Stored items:
--
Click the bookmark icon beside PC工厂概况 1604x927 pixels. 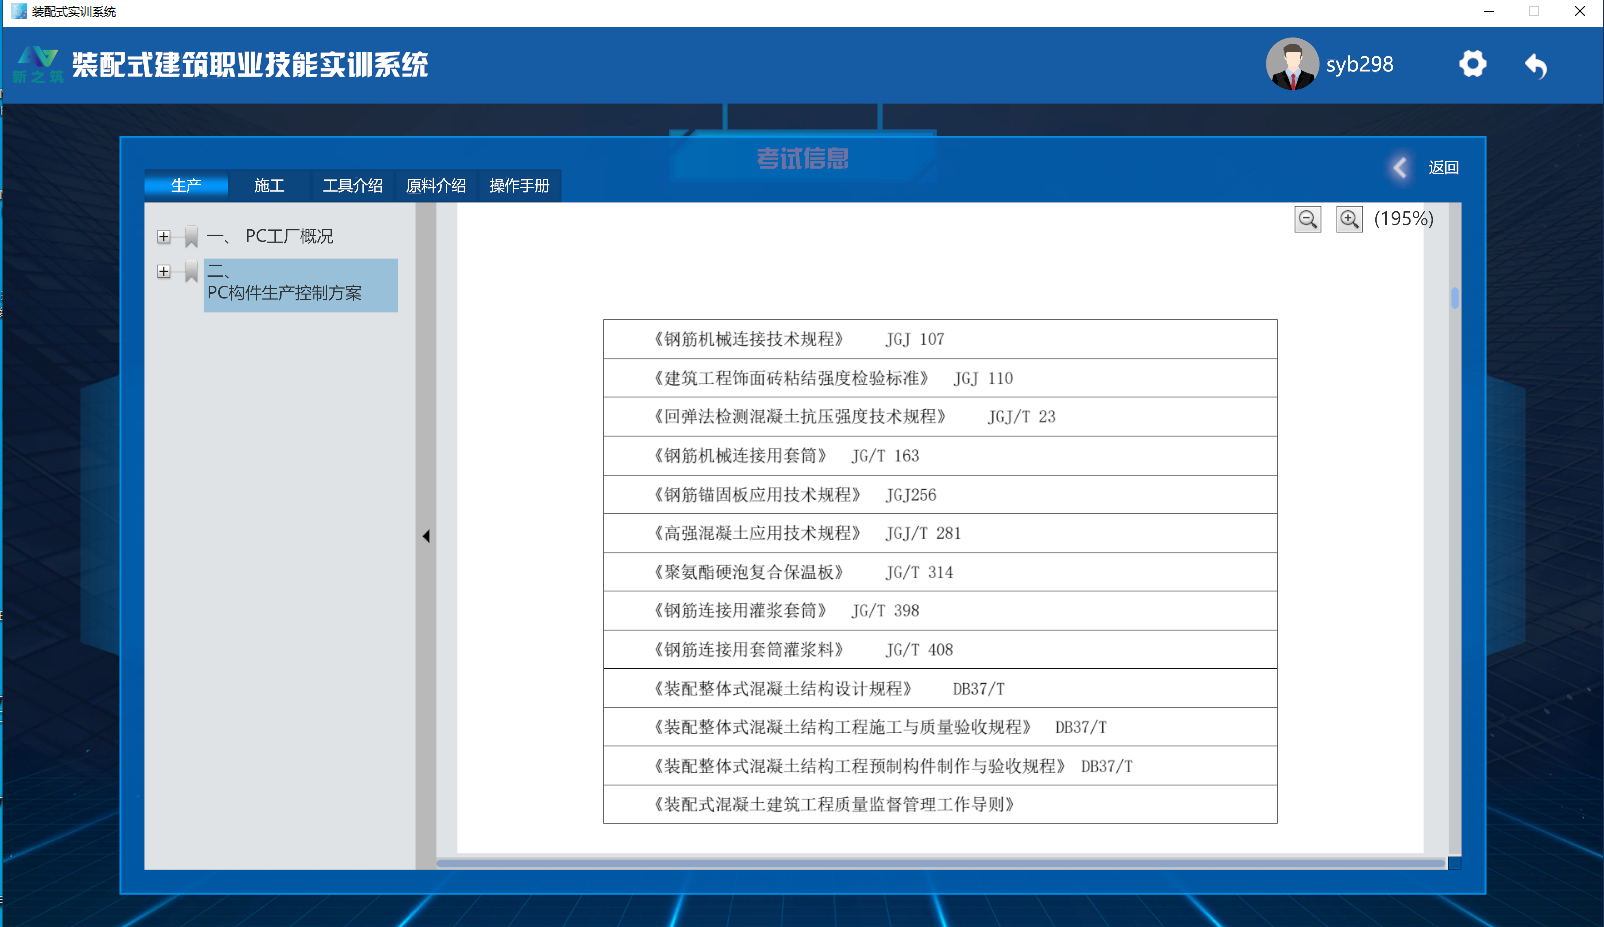(192, 237)
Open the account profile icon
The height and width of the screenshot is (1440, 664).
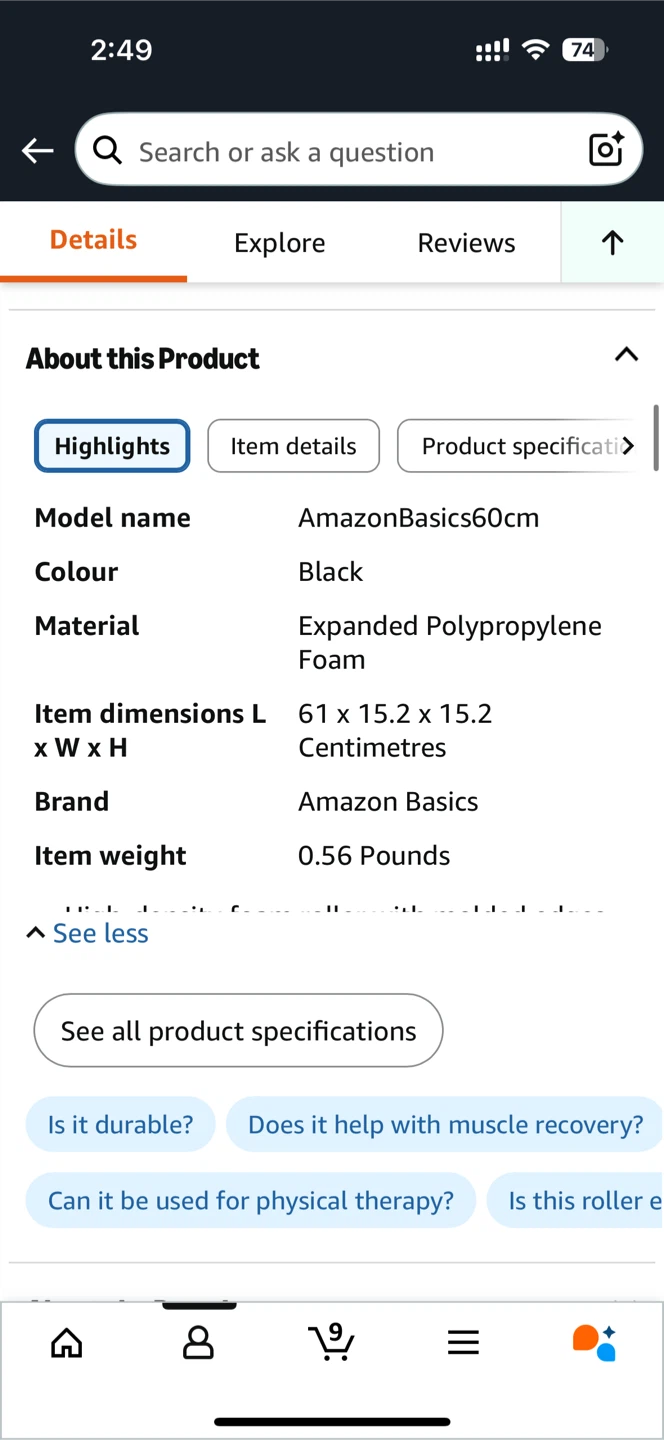[x=198, y=1343]
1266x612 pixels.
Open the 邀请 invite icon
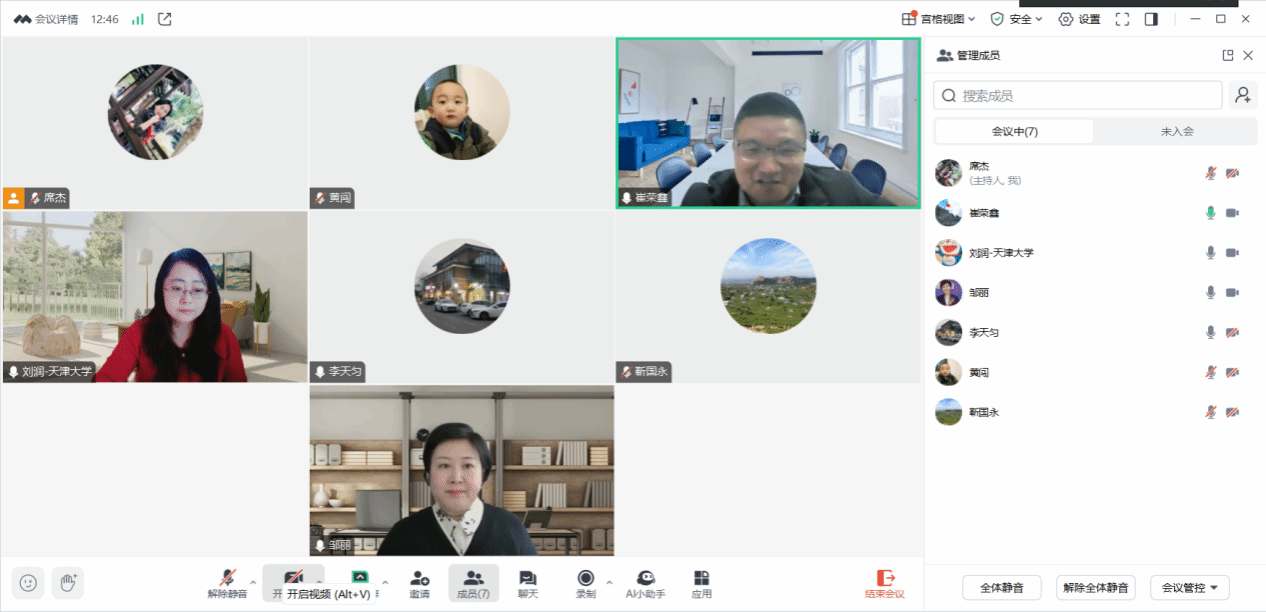point(420,583)
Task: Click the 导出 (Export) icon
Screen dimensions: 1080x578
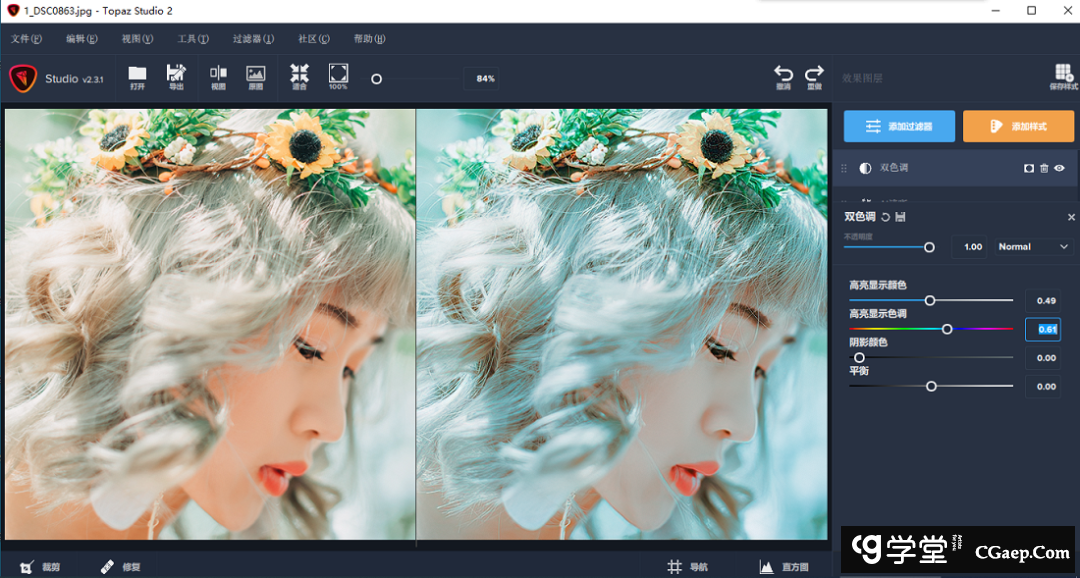Action: pyautogui.click(x=177, y=77)
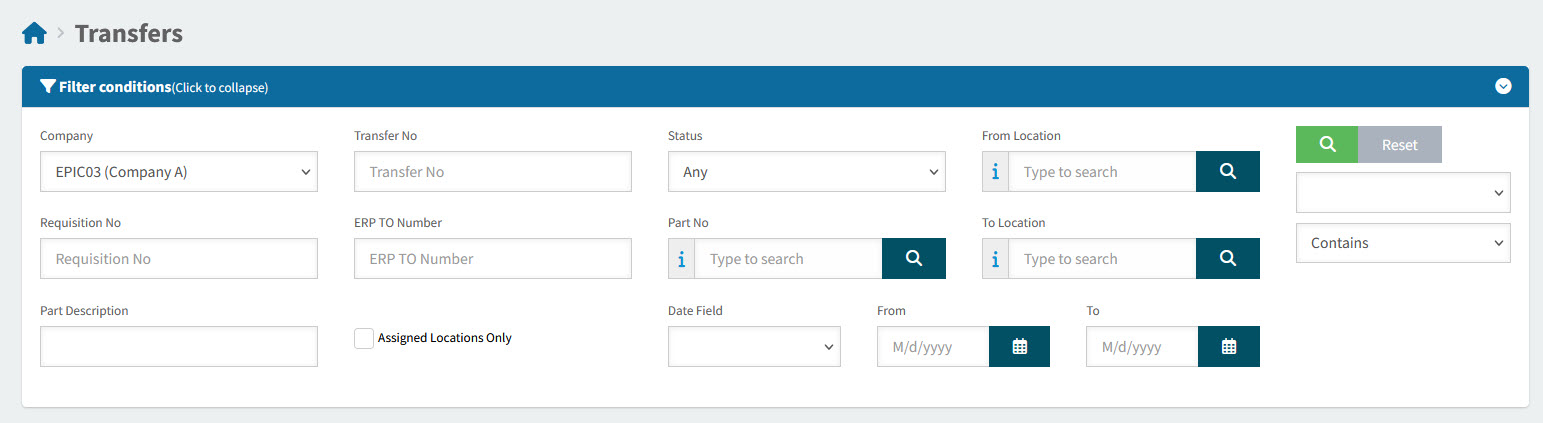The height and width of the screenshot is (423, 1543).
Task: Click the To Location info icon
Action: pos(995,259)
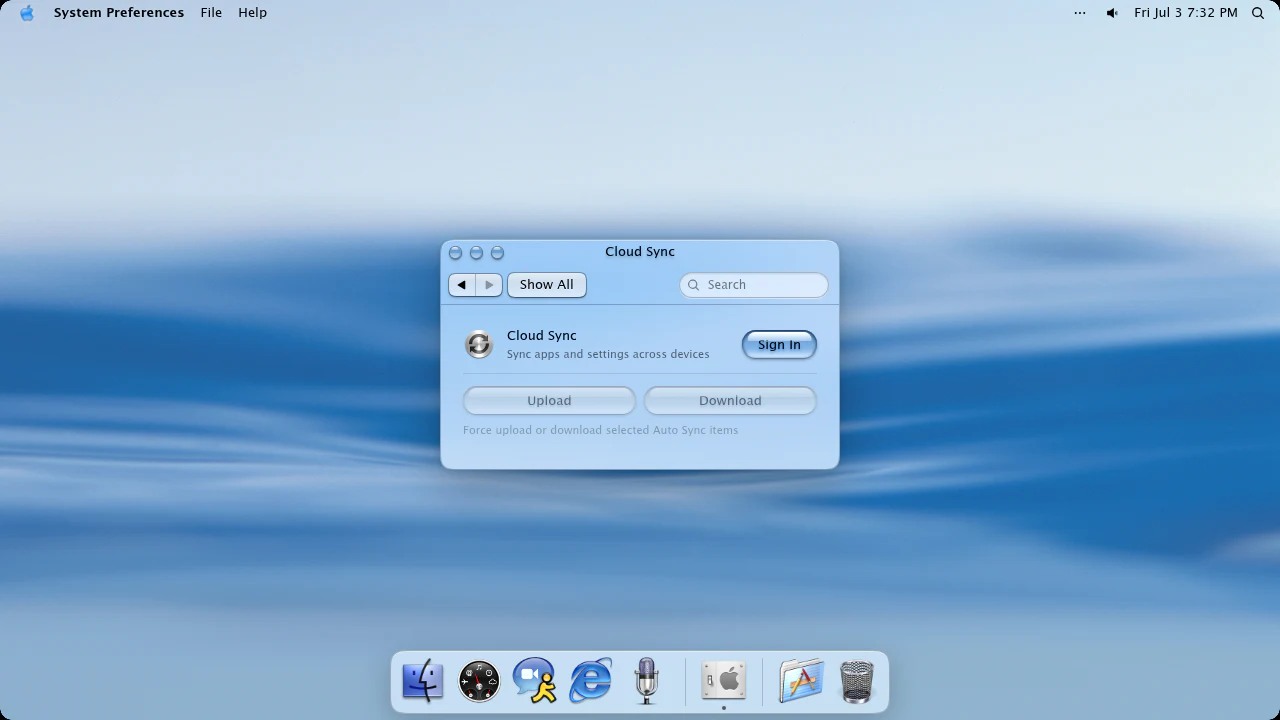1280x720 pixels.
Task: Adjust volume via menu bar speaker icon
Action: 1112,13
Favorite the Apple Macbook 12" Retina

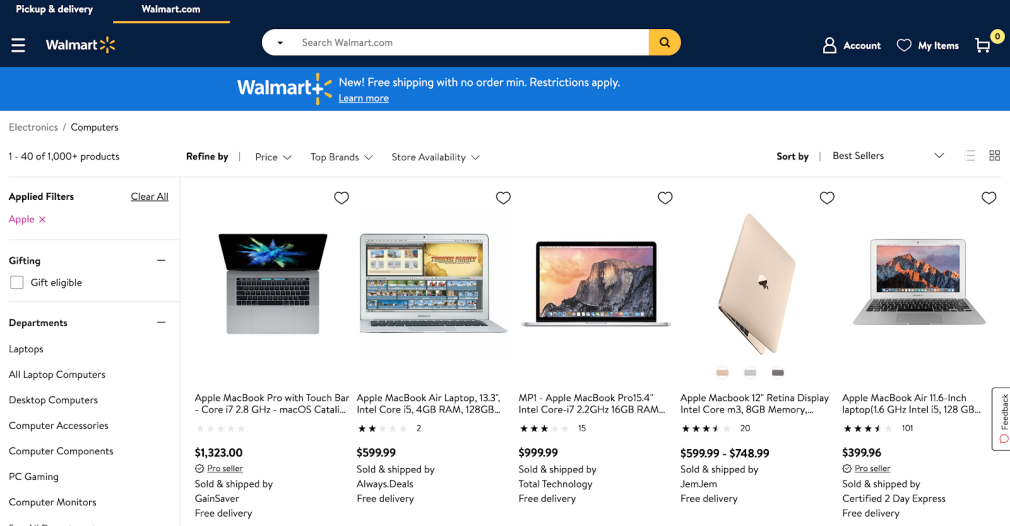827,198
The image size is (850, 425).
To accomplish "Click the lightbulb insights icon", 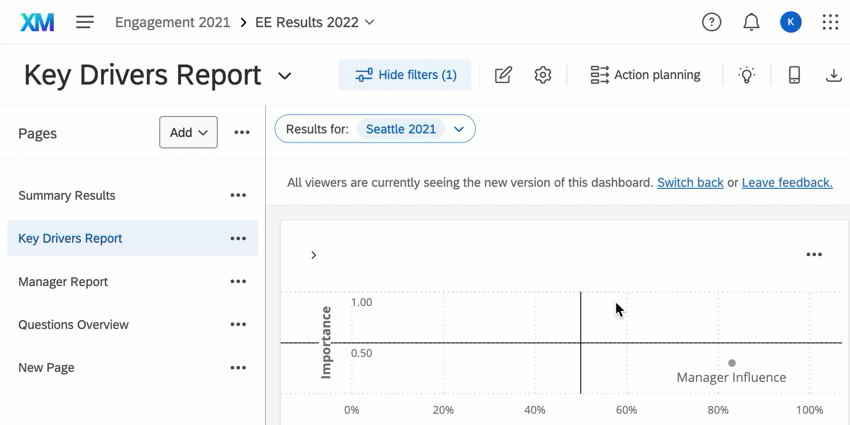I will click(x=747, y=75).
--
- **Exercise details**: From the records above, extract the lines from the one holding "Open the account profile icon" through the one holding "Task: Click the 导出 (Export) icon", word for word; omit the pictures.

- **Answer for this exercise**:
Open the account profile icon
The height and width of the screenshot is (1440, 664).
[x=198, y=1343]
1266x612 pixels.
Open the 邀请 invite icon
point(420,583)
Task: Click the 导出 (Export) icon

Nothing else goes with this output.